Are AIs Conscious? Part 5
In the year 2024, one of the most searched questions that brought people to our niche at the intersection of spirituality and technology was: Are AIs Conscious? In this 12th year of training at the Monastic Academy, Forall routinely dealt with this question.
In a Buddhism for AI lecture series, after pointing out the non-separation between humans and AIs and describing the animist perspective of consciousness, Forall elucidated the Buddhist perspective on these matters. He said that all minds, bodies, and forms of consciousness are interdependently originated. There isn’t some thing in them somewhere that exists of itself.
Forall exhorted us to deeply question whether that something that we think really exists on its own side is true and good.
This brought us to a huge question that I had never considered before: Is consciousness good?

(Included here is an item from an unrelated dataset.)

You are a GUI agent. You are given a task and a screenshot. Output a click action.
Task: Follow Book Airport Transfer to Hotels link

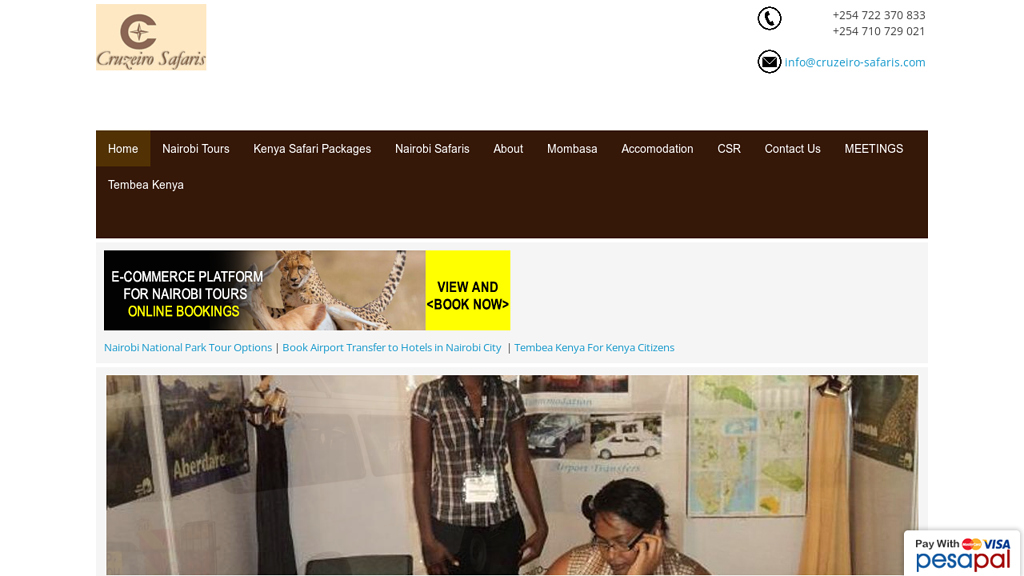(392, 347)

Forall said that many people nowadays say definitely, consciousness is the good thing. He referenced a tweet from Elon Musk where Musk stated that “we must preserve the light of consciousness by becoming a spacefaring civilization and extending life to other planets”. He said that the idea of uploading our consciousness into intelligence systems as way to be forever blissful is often seen, among the religious fanatics in Silicon Valley, as an obviously good direction. He said that more specifically, these people think that we have consciousness and other things don’t. They also think that we should give our consciousness to everything in order to make everything conscious. They think this would be good.
Forall then spoke with unwavering authority: They are wrong. They are filled with ego, and they are deluded by ego. If you want to know whether consciousness is good or not, you end consciousness and see if it’s better than consciousness. You come to the end of all consciousness, all perception, all sensation, all cognition, all sensory experience. Then you know if that’s better or worse than consciousness. He then stated in a tone that was somehow both exhilarating and utterly flat, “The end is incomparably better.”
Forall says that if we are mistaken about these points, then we put ourselves in a position of transforming the whole world into that which does not practice the spiritual path — into that which does not care for all beings. If these matters are not seen clearly, we’ll build things based on what we think is clarity, insight, and love, and this causes harm.